Stored data entries
——————————
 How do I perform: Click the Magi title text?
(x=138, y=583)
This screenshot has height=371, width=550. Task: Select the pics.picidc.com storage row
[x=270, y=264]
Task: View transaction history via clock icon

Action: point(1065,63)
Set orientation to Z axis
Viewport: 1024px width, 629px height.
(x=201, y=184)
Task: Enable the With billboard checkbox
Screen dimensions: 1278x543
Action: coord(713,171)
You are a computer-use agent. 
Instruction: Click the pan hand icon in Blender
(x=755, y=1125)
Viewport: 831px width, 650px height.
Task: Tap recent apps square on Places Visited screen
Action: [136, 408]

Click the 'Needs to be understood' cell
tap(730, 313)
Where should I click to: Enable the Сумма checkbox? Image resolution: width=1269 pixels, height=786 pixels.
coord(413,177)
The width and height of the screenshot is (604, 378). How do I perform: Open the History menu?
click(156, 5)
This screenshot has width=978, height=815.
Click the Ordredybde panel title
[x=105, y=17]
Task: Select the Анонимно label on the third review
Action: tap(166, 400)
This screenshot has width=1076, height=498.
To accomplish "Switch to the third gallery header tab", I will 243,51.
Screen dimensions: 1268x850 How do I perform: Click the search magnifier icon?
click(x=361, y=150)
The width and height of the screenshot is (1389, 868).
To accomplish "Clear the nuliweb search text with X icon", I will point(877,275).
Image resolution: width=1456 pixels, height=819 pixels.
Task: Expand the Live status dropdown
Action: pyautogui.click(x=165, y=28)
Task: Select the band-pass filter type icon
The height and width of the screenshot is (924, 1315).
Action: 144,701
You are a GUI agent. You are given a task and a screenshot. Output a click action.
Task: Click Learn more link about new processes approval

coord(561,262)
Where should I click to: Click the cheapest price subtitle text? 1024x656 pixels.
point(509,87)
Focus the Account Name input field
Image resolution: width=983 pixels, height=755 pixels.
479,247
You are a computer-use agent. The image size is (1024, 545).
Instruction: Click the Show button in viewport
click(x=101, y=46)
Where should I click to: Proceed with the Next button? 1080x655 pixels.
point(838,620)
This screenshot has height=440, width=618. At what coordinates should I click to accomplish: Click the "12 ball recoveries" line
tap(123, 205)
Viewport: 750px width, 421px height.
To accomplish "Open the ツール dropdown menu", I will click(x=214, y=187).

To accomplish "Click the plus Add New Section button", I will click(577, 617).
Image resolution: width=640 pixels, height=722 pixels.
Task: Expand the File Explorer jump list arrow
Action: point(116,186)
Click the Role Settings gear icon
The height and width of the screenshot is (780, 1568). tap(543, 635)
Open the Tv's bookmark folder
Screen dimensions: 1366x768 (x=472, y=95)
——————————
Brief:
Please copy out every line shown above, exactly.

The answer:
 How do I perform: Click the Magi title text?
(x=138, y=583)
This screenshot has height=371, width=550. Task: Select the pics.picidc.com storage row
[x=270, y=264]
Task: View transaction history via clock icon

Action: point(1065,63)
Set orientation to Z axis
Viewport: 1024px width, 629px height.
(x=201, y=184)
Task: Enable the With billboard checkbox
Screen dimensions: 1278x543
Action: coord(713,171)
You are a computer-use agent. 
Instruction: Click the pan hand icon in Blender
(x=755, y=1125)
Viewport: 831px width, 650px height.
Task: Tap recent apps square on Places Visited screen
Action: [136, 408]

Click the 'Needs to be understood' cell
tap(730, 313)
Where should I click to: Enable the Сумма checkbox? Image resolution: width=1269 pixels, height=786 pixels.
coord(413,177)
The width and height of the screenshot is (604, 378). How do I perform: Open the History menu?
click(156, 5)
This screenshot has width=978, height=815.
Click the Ordredybde panel title
[x=105, y=17]
Task: Select the Анонимно label on the third review
Action: tap(166, 400)
This screenshot has width=1076, height=498.
To accomplish "Switch to the third gallery header tab", I will 243,51.
Screen dimensions: 1268x850 How do I perform: Click the search magnifier icon?
click(x=361, y=150)
The width and height of the screenshot is (1389, 868).
To accomplish "Clear the nuliweb search text with X icon", I will point(877,275).
Image resolution: width=1456 pixels, height=819 pixels.
Task: Expand the Live status dropdown
Action: pyautogui.click(x=165, y=28)
Task: Select the band-pass filter type icon
The height and width of the screenshot is (924, 1315).
Action: 144,701
You are a GUI agent. You are given a task and a screenshot. Output a click action.
Task: Click Learn more link about new processes approval

coord(561,262)
Where should I click to: Click the cheapest price subtitle text? 1024x656 pixels.
point(509,87)
Focus the Account Name input field
Image resolution: width=983 pixels, height=755 pixels.
479,247
You are a computer-use agent. The image size is (1024, 545).
Instruction: Click the Show button in viewport
click(x=101, y=46)
Where should I click to: Proceed with the Next button? 1080x655 pixels.
point(838,620)
This screenshot has height=440, width=618. At what coordinates should I click to accomplish: Click the "12 ball recoveries" line
tap(123, 205)
Viewport: 750px width, 421px height.
To accomplish "Open the ツール dropdown menu", I will click(x=214, y=187).

To accomplish "Click the plus Add New Section button", I will click(577, 617).
Image resolution: width=640 pixels, height=722 pixels.
Task: Expand the File Explorer jump list arrow
Action: point(116,186)
Click the Role Settings gear icon
The height and width of the screenshot is (780, 1568). tap(543, 635)
Open the Tv's bookmark folder
Screen dimensions: 1366x768 (x=472, y=95)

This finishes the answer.